### Supplied text
━━━━━━━━━━

After getting to know the beautiful and all important Common Milkweed, I thought we should spend some time focusing on one of its equally stunning and beneficial cousins.
Swamp Milkweed is in its full glory right now in middle Tennessee.
This is a denizen of low, wet areas: ditches, wet meadows, marshes and the edges of placid water ways.
Its crown of bright pink or rose-colored blooms shines like a soft, cheery flame over the grasses and other wetland plants.
Swamp Milkweed can be found across much of the United States, with the exception of the West Coast.
It can grow from 2-5 feet tall, and has narrow, lance-shaped leaves, unlike the large, rounded ones that adorn Common Milkweed.
It usually begins blooming sometime in June, and continues merrily until the fall.
It has the same unique flower structure of other milkweeds: 5 recurved petals surrounding an elevated crown.
The magenta-streaked blossoms are not only gorgeous, but fragrant - reminiscent of vanilla.
The seed pods are similar to other milkweeds, but are borne on erect stalks.
The individual seeds have the same silky tufts that make them sail across the breeze in late Fall.
While the plant still exudes a milky, white sap when broken, it isn't as copius as Common Milkweed's, making it a bit less toxic.
Asclepias is the genus of this dignified plant family. Swamp Milkweed goes by Asclepias incarnata, the specific epithet meaning "flesh-colored."
Other names for it include Rose Milkweed, Silkplant, Water-Nerve Root, Red Milkweed, Marsh Milkweed, Rabbit Milk, Flesh-colored Silkweed and White Indian Hemp.
Much like Common Milkweed, Swamp Milkweed has food value - under the right circumstances, of course.
The young shoots can be harvested and cooked much like asparagus.
The unopened flower buds can be cooked and are said to taste like sweet peas. Here is a recipe for Milkweed Bud and Cheddar Soup:
The immature seed pods are also said to be very good when cooked. The flowers can even be boiled down into a tasty and unique syrup (just make sure you leave plenty for the butterflies!).
*CAUTION: Do not harvest milkweed shoots without the guidance of an experienced forager. The new shoots resemble Dog Bane, which is highly toxic.*
Like other milkweeds, the Swamp variety has been an important component of traditional medicine.
A tea was brewed from the roots and performed as an emetic, diuretic and powerful laxative.
This tea was also used to expel tapeworms - said to be effective within an hour after consumption.

━━━━━━━━━━

### Supplied records

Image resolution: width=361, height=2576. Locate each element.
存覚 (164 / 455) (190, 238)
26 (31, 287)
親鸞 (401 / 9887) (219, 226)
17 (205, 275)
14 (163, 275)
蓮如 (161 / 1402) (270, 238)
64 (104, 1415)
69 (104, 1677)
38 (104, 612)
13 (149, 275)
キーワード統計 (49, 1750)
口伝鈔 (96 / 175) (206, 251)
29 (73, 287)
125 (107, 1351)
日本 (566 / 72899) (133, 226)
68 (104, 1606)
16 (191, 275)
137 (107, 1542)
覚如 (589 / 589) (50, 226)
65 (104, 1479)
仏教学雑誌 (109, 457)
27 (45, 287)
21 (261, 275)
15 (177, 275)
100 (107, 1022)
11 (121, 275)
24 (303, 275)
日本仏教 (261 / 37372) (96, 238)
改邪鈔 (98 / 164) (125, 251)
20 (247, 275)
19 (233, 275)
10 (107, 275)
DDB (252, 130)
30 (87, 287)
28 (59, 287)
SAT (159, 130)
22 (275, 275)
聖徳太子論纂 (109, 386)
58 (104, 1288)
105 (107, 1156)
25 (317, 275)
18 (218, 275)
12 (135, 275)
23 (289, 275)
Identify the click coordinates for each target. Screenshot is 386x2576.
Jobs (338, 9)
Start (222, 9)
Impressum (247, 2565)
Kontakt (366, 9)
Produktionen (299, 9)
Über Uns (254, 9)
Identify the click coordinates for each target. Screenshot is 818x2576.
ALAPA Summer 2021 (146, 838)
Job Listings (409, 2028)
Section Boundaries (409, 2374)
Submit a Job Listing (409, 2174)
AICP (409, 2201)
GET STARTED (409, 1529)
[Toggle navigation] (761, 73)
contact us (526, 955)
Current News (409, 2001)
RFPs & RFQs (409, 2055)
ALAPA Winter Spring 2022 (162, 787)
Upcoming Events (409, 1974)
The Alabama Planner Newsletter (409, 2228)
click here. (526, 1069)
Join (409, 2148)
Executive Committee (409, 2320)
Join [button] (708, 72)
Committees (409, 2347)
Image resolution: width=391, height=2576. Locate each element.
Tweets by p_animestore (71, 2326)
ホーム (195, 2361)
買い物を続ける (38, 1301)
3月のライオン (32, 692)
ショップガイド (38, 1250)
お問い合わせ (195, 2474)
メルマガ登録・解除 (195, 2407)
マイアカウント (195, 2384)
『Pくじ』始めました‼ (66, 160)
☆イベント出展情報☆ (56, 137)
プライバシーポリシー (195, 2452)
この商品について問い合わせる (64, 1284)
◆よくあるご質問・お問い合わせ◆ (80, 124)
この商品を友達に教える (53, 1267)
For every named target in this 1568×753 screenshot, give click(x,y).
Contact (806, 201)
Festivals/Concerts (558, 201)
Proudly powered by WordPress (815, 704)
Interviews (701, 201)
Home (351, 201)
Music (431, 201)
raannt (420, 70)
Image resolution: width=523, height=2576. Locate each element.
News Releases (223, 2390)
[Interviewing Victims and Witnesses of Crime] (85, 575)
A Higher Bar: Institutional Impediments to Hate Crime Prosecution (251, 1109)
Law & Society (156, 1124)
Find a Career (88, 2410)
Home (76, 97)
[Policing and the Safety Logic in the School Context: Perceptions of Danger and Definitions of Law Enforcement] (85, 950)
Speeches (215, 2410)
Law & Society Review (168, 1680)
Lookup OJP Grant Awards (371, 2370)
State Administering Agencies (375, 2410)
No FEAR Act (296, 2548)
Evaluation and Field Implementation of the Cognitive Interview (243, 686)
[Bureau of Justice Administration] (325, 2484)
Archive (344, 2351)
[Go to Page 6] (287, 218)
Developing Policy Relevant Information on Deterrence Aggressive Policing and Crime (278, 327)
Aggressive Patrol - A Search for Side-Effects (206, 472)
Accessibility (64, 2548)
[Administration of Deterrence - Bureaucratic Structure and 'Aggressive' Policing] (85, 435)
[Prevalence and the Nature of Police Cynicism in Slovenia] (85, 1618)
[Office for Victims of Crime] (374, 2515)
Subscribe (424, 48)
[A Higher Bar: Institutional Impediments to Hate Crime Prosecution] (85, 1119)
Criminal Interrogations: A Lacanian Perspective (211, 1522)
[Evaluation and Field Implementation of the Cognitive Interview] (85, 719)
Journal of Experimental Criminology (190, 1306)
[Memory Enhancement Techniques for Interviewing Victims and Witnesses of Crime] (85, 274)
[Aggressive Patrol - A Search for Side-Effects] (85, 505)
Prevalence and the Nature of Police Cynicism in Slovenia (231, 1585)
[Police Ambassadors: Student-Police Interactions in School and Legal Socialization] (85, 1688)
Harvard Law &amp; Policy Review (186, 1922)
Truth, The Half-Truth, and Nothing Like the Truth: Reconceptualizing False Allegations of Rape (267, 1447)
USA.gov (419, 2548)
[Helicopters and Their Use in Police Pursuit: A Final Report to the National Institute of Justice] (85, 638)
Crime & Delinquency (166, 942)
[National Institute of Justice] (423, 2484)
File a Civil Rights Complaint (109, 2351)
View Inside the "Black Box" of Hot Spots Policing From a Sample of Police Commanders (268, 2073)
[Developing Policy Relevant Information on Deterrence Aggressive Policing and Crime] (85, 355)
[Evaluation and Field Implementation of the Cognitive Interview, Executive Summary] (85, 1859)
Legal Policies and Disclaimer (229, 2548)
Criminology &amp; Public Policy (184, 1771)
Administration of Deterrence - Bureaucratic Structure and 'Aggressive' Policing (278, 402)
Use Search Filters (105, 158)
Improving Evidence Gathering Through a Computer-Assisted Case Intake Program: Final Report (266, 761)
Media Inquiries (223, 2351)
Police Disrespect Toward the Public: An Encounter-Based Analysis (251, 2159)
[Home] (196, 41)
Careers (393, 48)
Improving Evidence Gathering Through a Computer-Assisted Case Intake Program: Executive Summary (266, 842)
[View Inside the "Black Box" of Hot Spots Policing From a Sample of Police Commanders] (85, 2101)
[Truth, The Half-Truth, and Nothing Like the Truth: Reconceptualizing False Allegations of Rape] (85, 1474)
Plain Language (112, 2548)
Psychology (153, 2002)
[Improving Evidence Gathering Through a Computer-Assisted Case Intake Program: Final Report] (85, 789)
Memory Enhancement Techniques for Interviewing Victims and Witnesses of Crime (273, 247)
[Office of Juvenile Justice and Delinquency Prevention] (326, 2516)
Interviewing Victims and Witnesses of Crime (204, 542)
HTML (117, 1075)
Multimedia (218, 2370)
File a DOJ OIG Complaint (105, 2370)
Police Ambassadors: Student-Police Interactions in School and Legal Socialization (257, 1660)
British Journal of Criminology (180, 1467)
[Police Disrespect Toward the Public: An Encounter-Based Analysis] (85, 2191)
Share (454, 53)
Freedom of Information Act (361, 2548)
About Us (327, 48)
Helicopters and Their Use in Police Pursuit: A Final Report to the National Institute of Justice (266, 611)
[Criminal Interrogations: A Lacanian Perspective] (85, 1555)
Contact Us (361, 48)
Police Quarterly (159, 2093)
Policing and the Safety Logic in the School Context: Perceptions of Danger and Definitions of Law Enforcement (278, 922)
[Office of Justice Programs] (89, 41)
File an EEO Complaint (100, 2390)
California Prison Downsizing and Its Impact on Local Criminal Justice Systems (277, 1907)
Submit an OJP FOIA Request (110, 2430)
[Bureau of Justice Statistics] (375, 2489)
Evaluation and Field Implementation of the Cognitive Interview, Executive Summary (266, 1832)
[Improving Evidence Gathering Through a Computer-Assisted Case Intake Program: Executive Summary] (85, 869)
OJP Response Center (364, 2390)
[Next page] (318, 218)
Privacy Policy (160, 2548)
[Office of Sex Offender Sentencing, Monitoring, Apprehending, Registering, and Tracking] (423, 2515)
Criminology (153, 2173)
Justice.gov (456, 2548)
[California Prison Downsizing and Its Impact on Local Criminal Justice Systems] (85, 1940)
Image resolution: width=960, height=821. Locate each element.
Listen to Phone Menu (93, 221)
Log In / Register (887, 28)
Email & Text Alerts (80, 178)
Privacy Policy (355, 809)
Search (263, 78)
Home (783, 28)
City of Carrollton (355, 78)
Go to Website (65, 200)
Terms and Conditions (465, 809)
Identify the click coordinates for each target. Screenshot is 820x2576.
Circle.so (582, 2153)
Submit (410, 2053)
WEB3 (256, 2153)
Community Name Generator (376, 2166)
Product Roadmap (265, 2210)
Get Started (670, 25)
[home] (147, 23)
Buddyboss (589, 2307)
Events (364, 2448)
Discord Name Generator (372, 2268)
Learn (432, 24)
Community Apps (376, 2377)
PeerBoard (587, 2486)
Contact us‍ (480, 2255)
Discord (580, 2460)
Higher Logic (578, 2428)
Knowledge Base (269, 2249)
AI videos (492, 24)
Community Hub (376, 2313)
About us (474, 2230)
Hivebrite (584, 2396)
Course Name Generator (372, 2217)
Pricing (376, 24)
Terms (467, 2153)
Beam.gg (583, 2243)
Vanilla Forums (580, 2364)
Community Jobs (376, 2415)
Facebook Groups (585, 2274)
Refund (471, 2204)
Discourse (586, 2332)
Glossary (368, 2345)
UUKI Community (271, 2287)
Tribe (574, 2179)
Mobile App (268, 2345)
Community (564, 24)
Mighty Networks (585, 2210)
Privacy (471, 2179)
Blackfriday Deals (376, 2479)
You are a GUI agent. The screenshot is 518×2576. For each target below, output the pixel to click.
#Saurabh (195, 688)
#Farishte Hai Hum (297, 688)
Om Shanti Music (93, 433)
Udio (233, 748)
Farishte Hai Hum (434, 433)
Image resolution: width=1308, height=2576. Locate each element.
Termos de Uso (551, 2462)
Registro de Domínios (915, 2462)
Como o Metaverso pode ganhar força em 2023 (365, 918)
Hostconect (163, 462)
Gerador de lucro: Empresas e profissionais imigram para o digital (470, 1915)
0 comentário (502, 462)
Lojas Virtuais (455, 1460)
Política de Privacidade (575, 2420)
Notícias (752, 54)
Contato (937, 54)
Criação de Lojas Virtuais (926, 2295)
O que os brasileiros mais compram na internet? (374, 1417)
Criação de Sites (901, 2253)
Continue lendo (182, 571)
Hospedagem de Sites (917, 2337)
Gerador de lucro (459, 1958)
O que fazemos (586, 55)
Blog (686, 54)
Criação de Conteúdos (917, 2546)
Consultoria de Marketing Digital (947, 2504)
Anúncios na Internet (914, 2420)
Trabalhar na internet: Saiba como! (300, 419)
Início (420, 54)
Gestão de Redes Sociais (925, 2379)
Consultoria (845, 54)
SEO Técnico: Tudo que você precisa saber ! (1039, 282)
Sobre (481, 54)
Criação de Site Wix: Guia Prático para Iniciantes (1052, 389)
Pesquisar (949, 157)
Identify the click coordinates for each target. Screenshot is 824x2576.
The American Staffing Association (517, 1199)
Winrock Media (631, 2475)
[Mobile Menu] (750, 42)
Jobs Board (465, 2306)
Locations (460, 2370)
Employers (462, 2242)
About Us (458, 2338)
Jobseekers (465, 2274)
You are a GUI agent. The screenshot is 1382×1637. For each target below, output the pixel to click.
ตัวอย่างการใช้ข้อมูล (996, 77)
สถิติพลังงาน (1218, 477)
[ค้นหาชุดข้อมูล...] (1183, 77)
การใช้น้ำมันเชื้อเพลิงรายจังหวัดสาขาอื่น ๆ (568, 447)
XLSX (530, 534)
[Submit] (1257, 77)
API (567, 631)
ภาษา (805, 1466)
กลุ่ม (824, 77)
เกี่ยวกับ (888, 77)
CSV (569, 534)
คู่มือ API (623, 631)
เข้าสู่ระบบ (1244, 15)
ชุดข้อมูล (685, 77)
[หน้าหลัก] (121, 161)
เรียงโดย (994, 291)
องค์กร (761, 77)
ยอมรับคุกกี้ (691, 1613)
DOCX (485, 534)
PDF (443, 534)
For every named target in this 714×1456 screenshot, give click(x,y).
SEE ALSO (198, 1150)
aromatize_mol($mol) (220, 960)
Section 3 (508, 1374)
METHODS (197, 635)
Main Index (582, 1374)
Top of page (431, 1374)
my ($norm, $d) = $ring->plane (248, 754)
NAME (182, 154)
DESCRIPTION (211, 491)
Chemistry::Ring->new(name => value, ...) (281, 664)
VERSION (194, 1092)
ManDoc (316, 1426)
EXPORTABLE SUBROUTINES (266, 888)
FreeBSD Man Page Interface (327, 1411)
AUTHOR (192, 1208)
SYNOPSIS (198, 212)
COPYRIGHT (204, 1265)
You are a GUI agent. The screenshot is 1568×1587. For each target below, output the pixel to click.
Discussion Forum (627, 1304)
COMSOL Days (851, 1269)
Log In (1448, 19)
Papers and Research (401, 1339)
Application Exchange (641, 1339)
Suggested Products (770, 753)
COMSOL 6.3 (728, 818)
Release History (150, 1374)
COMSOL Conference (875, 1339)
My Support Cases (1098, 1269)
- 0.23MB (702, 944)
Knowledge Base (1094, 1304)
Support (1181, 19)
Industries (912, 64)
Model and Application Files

━━━━━━━━━━

### What you need to do
**1)** List every other name the Swamp Milkweed text gives for the plant.
**2)** Reproduce the part of the Swamp Milkweed text starting with "The young shoots" and going on through "for the butterflies!).".

### Task responses
**1)** Rose Milkweed, Silkplant, Water-Nerve Root, Red Milkweed, Marsh Milkweed, Rabbit Milk, Flesh-colored Silkweed, White Indian Hemp

**2)**
The young shoots can be harvested and cooked much like asparagus.
The unopened flower buds can be cooked and are said to taste like sweet peas. Here is a recipe for Milkweed Bud and Cheddar Soup:
The immature seed pods are also said to be very good when cooked. The flowers can even be boiled down into a tasty and unique syrup (just make sure you leave plenty for the butterflies!).